Sodium Feredetate Trihydrate syrup is an oral preparation suitable for adults, children, and infants for the management of iron deficiency anemia caused by inadequate iron levels in the body. This formulation of iron is less likely to cause gastrointestinal irritation compared to other iron products and does not stain the teeth. It is indicated for:

• Iron deficiency anemia (particularly in children)
• Use in pregnancy when other oral iron preparations are not well tolerated
• Patients who develop anemia associated with conditions such as rheumatoid arthritis

Sodium Feredetate is not a conventional iron salt; it contains iron in a non-ionized form.
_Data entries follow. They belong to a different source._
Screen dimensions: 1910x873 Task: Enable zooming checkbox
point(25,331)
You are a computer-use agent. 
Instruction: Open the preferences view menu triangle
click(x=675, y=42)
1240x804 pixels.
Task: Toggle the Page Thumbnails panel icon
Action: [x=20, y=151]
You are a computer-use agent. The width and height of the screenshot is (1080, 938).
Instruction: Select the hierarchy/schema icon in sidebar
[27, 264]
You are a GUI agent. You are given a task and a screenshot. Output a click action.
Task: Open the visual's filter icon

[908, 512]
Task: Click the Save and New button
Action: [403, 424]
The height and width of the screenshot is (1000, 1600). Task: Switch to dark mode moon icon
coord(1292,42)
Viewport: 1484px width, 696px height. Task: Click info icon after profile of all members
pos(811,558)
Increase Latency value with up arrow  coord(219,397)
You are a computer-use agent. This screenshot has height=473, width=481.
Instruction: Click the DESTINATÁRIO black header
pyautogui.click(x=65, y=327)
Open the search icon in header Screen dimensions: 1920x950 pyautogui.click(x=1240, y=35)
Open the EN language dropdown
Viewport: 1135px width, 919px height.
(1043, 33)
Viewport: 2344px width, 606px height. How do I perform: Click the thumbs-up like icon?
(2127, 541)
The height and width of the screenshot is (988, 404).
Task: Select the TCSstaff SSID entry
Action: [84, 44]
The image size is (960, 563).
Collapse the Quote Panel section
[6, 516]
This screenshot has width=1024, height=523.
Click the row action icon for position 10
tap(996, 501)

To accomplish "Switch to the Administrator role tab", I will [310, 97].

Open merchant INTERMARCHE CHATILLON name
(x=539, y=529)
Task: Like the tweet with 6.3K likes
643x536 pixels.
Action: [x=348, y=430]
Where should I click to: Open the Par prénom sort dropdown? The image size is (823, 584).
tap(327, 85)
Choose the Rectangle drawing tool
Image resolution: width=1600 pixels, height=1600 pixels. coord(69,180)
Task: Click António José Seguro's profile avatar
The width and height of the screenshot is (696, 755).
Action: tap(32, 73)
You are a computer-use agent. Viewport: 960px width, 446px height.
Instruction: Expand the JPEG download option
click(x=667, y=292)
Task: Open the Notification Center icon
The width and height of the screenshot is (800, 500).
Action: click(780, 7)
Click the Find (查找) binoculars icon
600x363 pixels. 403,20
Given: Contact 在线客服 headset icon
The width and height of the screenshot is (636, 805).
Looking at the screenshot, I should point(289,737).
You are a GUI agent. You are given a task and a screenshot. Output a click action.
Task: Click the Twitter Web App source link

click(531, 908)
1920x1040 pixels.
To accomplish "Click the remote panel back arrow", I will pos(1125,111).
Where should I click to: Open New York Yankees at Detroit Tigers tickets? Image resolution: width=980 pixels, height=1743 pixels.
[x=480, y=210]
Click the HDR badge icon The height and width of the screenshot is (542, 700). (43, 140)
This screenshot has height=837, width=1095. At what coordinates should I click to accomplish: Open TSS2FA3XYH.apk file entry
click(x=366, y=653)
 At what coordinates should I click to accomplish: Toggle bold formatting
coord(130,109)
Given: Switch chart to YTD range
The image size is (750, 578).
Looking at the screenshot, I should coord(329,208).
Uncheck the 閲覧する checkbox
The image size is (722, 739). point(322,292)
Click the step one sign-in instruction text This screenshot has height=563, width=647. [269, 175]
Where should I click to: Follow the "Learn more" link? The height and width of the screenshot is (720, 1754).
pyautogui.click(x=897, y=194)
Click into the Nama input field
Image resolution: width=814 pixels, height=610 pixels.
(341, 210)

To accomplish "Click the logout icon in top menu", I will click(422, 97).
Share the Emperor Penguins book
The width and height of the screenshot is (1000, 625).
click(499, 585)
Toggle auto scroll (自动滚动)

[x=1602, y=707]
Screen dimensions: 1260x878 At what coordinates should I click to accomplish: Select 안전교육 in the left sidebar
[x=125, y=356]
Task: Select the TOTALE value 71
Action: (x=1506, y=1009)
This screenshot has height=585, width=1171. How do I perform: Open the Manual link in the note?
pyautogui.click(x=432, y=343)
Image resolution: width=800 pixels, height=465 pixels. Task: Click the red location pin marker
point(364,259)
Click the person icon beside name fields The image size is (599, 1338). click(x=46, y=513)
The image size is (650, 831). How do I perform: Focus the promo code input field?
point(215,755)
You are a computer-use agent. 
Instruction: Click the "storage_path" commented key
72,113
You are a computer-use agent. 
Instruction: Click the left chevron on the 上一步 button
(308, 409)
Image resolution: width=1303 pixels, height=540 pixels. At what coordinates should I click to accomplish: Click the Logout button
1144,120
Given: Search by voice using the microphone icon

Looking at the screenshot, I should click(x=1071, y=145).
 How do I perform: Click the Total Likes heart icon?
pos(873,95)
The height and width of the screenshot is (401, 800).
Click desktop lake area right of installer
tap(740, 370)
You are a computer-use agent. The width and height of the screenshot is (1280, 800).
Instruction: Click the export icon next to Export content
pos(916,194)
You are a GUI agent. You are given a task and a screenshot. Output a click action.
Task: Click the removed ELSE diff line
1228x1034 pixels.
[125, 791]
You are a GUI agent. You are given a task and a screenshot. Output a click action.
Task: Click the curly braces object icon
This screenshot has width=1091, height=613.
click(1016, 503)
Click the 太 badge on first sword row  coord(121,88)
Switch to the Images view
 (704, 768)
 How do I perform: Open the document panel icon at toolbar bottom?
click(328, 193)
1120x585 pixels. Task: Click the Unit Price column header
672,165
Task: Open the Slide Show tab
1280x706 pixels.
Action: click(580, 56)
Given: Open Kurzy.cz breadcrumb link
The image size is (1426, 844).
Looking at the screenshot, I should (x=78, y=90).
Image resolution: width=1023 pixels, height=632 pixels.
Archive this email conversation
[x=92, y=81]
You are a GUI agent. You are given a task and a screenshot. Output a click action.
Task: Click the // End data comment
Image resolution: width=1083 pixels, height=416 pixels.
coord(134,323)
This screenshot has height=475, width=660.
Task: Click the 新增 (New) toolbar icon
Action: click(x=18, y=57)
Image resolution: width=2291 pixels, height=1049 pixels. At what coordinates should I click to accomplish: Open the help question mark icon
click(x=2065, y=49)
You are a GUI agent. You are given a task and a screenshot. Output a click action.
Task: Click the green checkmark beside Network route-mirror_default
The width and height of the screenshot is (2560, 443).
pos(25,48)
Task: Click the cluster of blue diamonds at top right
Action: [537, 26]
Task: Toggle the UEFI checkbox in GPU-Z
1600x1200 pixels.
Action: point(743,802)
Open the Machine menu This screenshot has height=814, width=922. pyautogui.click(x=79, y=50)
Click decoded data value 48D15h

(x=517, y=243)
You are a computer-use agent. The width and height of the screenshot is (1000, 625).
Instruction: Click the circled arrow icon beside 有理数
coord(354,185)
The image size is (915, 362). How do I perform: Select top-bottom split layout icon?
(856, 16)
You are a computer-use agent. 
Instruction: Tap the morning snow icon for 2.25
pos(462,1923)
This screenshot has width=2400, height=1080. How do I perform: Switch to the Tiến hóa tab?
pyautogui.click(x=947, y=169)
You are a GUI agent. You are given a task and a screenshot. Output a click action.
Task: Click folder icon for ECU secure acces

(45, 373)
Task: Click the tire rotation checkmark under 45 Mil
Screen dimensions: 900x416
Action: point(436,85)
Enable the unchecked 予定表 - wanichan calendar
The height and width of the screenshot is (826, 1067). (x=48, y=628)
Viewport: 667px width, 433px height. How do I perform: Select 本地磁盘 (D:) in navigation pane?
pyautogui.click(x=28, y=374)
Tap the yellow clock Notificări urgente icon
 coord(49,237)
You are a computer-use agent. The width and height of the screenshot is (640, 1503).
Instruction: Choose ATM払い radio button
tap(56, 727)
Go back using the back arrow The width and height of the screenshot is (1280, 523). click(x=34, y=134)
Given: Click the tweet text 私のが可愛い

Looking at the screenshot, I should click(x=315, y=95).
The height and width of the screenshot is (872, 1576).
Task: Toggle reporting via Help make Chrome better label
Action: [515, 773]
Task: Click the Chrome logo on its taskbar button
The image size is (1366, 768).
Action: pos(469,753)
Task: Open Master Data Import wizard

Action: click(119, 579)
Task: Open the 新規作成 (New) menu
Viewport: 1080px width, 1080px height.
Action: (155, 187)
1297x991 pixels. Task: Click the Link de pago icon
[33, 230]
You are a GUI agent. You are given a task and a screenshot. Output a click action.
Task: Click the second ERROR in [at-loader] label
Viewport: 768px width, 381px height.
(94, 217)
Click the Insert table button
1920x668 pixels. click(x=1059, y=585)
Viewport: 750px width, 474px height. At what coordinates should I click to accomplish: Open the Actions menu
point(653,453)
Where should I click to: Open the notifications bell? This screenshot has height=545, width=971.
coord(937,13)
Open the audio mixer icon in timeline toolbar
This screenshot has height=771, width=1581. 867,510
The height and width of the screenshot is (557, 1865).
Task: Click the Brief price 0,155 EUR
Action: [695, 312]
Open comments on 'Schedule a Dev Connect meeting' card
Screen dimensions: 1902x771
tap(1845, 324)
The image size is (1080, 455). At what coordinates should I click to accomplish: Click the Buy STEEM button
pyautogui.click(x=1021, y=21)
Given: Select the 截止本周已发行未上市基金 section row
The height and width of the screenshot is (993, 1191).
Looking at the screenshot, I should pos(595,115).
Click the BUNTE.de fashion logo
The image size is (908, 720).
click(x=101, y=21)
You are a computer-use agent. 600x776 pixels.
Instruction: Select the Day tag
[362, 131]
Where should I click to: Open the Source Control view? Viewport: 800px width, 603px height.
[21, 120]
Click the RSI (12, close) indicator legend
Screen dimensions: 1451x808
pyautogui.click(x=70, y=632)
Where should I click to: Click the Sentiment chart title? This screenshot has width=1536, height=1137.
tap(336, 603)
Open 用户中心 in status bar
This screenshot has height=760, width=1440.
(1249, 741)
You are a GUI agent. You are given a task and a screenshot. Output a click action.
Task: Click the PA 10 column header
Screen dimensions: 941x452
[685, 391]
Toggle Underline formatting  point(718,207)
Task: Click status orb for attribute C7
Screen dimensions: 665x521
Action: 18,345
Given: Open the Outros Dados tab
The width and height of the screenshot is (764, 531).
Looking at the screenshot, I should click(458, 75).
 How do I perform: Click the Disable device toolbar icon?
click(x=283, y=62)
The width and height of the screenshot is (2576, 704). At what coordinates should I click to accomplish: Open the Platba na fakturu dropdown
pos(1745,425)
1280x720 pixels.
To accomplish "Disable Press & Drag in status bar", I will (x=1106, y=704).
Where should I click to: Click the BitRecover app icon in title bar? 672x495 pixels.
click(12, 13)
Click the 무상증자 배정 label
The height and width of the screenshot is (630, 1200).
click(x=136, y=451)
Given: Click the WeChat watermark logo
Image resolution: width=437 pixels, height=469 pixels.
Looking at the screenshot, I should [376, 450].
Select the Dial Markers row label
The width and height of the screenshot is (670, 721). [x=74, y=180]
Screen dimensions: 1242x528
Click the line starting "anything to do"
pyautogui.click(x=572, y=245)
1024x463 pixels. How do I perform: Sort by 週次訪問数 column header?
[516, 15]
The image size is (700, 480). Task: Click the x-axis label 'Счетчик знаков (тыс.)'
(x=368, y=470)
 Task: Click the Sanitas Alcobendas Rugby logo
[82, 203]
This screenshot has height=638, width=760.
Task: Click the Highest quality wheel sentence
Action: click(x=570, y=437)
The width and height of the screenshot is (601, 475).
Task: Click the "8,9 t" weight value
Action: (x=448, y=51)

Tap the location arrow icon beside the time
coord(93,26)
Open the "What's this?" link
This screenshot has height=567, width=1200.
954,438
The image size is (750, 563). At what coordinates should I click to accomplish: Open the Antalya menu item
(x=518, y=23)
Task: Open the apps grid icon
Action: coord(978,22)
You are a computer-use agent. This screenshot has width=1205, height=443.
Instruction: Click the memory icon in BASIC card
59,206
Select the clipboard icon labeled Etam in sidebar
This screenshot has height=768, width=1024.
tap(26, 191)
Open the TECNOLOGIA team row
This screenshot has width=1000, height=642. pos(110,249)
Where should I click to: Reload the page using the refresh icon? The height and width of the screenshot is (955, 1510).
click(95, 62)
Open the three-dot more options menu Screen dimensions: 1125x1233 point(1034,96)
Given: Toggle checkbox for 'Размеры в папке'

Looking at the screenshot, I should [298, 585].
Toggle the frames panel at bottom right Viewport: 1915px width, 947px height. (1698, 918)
In this compound, iron is bound (chelated) with the sodium salt of Ethylenediamine Tetra-Acetic Acid (EDTA), which prevents tooth discoloration. Once in the gastrointestinal tract, the chelate complex breaks down and releases elemental iron.

After absorption, approximately 60–70% of the iron is incorporated into hemoglobin, while the remaining portion is stored mainly as ferritin or haemosiderin in the reticuloendothelial system and liver cells. A smaller fraction (about 4%) is present in myoglobin and heme-containing enzymes or transported in plasma bound to transferrin.

EDTA has minimal absorption and is largely excreted unchanged after entering the bloodstream.

Iron-deficiency anaemia (therapeutic): By mouth using oral solution

• Neonate: Up to 2.5 mL twice daily, smaller doses to be used initially.
• Child 1-11 months: Up to 2.5 mL twice daily, smaller doses to be used initially.
• Child 1-4 years: 2.5 mL 3 times a day
• Child 5-11 years: 5 mL 3 times a day
• Child 12-17 years: 5 mL 3 times a day, increased to 10 mL 3 times a day, dose to be increased gradually

Iron-deficiency anaemia (prophylactic): By mouth using oral solution

• Neonate: 1 mL daily, prophylactic iron supplementation may be required in babies of low birth-weight who are solely breast-fed; supplementation is started 4-6 weeks after birth and continued until mixed feeding is established.
• Child 1-11 months: 1 mL daily, prophylactic iron supplementation may be required in babies of low birth-weight who are solely breast-fed; supplementation is started 4-6 weeks after birth and continued until mixed feeding is established.

Concomitant use of oral iron with dimercaprol should be avoided due to the risk of forming toxic complexes. Iron may decrease the absorption of penicillamine, mycophenolate, fluoroquinolones, levodopa, carbidopa, thyroxine, and bisphosphonates. Oral iron can also reduce the antihypertensive effect of methyldopa. Additionally, iron and tetracyclines interfere with each other’s absorption, and a similar interaction occurs between iron and zinc.

Sodium Feredetate Trihydrate is contraindicated in patients with:

• Known hypersensitivity to the active ingredient or any excipients
• Conditions of iron overload such as haemochromatosis or haemosiderosis
• Patients receiving repeated blood transfusions

Hypersensitivity reactions may occur, including itching, skin rash, swelling of the face, lips, tongue or throat, and difficulty in breathing or swallowing.

Use during the first trimester of pregnancy should be based on a careful evaluation of benefits versus risks. No harmful effects have been reported with Sodium Feredetate Trihydrate during pregnancy or breastfeeding.

Caution is advised in patients with haemolytic anemia, disorders of iron storage or absorption, or existing gastrointestinal diseases. Iron supplements may cause black discoloration of stools, which can interfere with occult blood tests. Prolonged or excessive use in children may result in toxic accumulation.

Early signs of iron overdose include nausea, vomiting, diarrhea, abdominal pain, haematemesis, rectal bleeding, lethargy, and circulatory collapse. Hyperglycemia and metabolic acidosis may also develop.

Oral iron preparations

Store below 25°C, protected from light. Keep all medicines out of the reach of children. Once opened, the product should be used within 3 months.